The most common laboratory abnormality in COVID-19 patients is lymphopenia, which is more profound in severe cases. This suggests that SARS-CoV-2 may primarily attack lymphocytes, particularly T lymphocytes, as SARS-CoV does [73]. Virus particles infect cells, inducing a cytokine storm in the body, generating a series of immune responses, and causing changes in peripheral white blood cells and immune cells. Consequently, the low absolute value of lymphocytes may be used as a reference index in the diagnosis or to classify severity of SARS-CoV-2 infections [74]. At present, it is possible to predict prognosis using symptoms, signs, and imaging findings, but there are challenges. Symptoms, signs, and imaging abnormalities are often seen later in the disease course, so early detection may be difficult. In addition, once the condition deteriorates, it may lead to a vicious circle ultimately resulting in critical illness or death. The care of these patients requires a high level of medical resources, equipment, and infrastructure. Slowing the spreading of the disease helps to “flatten the curve,” which helps to prevent overtaxing of healthcare systems.

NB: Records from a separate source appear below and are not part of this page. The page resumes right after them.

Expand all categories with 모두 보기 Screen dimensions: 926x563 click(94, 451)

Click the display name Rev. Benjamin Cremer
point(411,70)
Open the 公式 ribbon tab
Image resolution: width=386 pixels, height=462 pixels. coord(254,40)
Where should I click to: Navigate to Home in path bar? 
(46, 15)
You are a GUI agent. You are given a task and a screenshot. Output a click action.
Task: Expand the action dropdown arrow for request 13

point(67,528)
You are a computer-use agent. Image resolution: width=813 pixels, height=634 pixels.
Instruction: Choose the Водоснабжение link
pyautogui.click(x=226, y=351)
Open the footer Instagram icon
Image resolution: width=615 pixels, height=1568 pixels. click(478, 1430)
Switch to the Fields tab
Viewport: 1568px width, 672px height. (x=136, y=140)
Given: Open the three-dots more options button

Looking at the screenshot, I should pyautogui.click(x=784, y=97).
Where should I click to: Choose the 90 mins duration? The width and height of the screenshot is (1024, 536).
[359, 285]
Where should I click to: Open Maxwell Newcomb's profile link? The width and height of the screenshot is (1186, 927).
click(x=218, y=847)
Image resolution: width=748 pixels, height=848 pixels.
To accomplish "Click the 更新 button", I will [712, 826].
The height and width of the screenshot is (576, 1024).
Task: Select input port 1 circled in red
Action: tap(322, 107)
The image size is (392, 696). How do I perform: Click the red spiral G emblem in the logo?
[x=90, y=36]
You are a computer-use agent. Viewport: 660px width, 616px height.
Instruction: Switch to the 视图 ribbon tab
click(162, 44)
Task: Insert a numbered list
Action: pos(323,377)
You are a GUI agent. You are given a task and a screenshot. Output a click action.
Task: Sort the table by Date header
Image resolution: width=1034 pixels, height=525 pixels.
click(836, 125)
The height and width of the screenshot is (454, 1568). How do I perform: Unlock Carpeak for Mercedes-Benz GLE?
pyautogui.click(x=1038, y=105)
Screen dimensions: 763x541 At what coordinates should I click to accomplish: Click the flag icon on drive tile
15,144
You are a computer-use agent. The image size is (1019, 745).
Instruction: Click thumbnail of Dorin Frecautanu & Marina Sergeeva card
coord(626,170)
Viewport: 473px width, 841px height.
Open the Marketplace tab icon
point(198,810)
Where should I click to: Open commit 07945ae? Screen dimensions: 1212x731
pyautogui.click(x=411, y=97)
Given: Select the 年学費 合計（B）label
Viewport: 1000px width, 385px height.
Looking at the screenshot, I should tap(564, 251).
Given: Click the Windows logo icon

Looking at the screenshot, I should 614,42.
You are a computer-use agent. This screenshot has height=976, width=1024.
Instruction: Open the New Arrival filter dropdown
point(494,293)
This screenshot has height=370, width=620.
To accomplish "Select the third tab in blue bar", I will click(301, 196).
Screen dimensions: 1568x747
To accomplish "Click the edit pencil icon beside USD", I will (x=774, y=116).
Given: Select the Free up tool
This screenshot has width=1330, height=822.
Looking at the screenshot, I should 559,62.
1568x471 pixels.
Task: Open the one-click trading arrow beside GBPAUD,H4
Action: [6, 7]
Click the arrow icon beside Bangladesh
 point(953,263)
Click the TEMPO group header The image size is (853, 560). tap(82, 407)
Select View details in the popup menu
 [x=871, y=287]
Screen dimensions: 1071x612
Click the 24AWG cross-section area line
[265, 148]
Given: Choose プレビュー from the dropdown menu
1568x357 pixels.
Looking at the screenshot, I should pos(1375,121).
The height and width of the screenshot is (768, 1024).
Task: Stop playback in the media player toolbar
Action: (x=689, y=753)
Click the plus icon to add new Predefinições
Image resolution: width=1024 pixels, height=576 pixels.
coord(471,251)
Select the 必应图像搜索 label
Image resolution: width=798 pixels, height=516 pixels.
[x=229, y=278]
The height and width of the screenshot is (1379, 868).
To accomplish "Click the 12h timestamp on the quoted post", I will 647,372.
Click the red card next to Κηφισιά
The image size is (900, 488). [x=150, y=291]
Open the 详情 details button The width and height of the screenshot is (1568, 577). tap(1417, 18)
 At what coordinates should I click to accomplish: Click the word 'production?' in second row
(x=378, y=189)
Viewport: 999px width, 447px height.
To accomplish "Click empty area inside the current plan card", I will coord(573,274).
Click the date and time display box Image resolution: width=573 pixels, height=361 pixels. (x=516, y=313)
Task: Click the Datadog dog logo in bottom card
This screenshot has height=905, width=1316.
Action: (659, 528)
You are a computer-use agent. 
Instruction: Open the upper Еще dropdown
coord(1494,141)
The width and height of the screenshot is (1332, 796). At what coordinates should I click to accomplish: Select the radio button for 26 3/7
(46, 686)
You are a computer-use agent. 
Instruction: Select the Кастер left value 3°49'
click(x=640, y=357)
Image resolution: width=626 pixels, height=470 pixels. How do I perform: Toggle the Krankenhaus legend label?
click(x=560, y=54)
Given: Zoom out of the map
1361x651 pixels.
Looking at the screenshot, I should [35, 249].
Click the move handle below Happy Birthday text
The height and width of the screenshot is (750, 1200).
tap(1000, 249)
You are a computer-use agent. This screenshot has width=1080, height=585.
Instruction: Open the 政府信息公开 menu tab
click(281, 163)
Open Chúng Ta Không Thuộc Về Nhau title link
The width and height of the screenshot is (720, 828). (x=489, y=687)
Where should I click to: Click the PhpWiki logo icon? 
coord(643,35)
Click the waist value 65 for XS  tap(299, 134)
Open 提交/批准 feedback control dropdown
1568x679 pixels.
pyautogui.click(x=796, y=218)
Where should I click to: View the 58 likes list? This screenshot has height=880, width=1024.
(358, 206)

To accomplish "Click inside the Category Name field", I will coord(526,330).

Limitations of this review include the lack of uniformity between previous papers documenting the clinical manifestations of COVID-19 data derived from patients with SARS-CoV-2 infection in Wuhan, China. The clinical and epidemiology characteristics summarized in studies from Wuhan may be impacted by a shortage of medical resources in Wuhan [71]. The experience in cities and countries outside of Wuhan, China, may be different as the virus has undergone mutations even since its first appearance in December 2019 [70]. There is also a lack of information regarding communicability in the early phases of the disease in patients who have not yet manifested symptoms of COVID-19 or in asymptomatic carriers. Clinical information in some patients who have COVID-19 may be lacking as a result of failure to seek treatment in early stages with mild presentation, or a lack of awareness of the disease, although by now most people are vigilant or even hypervigilant. A shortage of detection kits can also hinder identification and confirmation of infected individuals [75]. These limitations can impact the accuracy of prior research. Lastly, because many patients are still ill in the hospital, the prognosis and the outcomes are incompletely elucidated. Most of the current studies are cross-sectional, and longitudinal studies are required.